Sehr zum Ärger der Landwirte aus der Region. Für sie hieß es: Neue Absatzwege für ihr Getreide suchen. Wegen fehlender Alternativen drohten lange Wege nach Frankfurt oder Hanau. Der Regionalbauernverband Wetterauer/Frankfurt und der Bauernverband Main-Kinzig nahmen sich des Themas an. Die losen Fäden wurden neu verwoben. Kontakt zur Familie Frese, der das Areal der Mühle weiterhin gehört, geknüpft.
Bauernverbandsidee
»Wir haben in einem Gespräch das Aus für die Mühle bedauert und der Eigentümerfamilie Vorschläge gemacht, wie es weitergehen könnte«, sagt Florian Dangel, Geschäftsführer des Regionalbauernverbandes. Es sei zu einer Ideensammlung gekommen. »Uns ging es darum die Infrastruktur für die Landwirtschaft zu erhalten«, erklärt er.
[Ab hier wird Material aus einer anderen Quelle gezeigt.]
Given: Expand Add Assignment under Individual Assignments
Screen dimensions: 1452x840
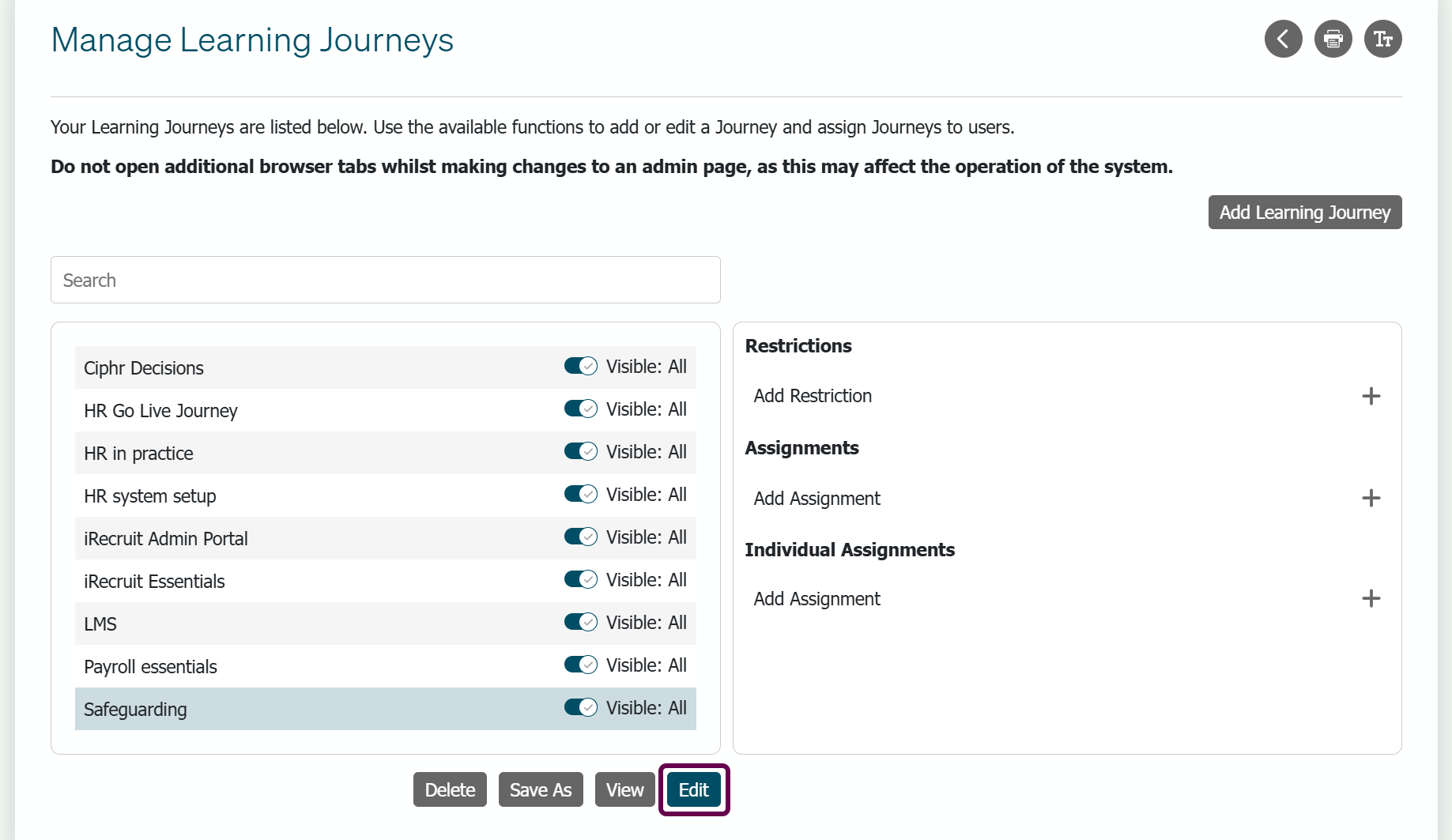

Dabei hätten die Landwirte verschiedene Agrarhändler vorgeschlagen, die die Gebäude nutzen könnten. Der Agrarhandel Sauer in Friedberg sei auch vorgeschlagen worden. Sauer handelt und transportiert seit fast zwei Jahrzehnten Getreide, Futtermittel, Dünge- und Pflanzenschutzmittel, Saatgut für Landwirtschaft und Jagdreviere, landwirtschaftlichen Bedarf, Gartenbedarf und Brennstoffe.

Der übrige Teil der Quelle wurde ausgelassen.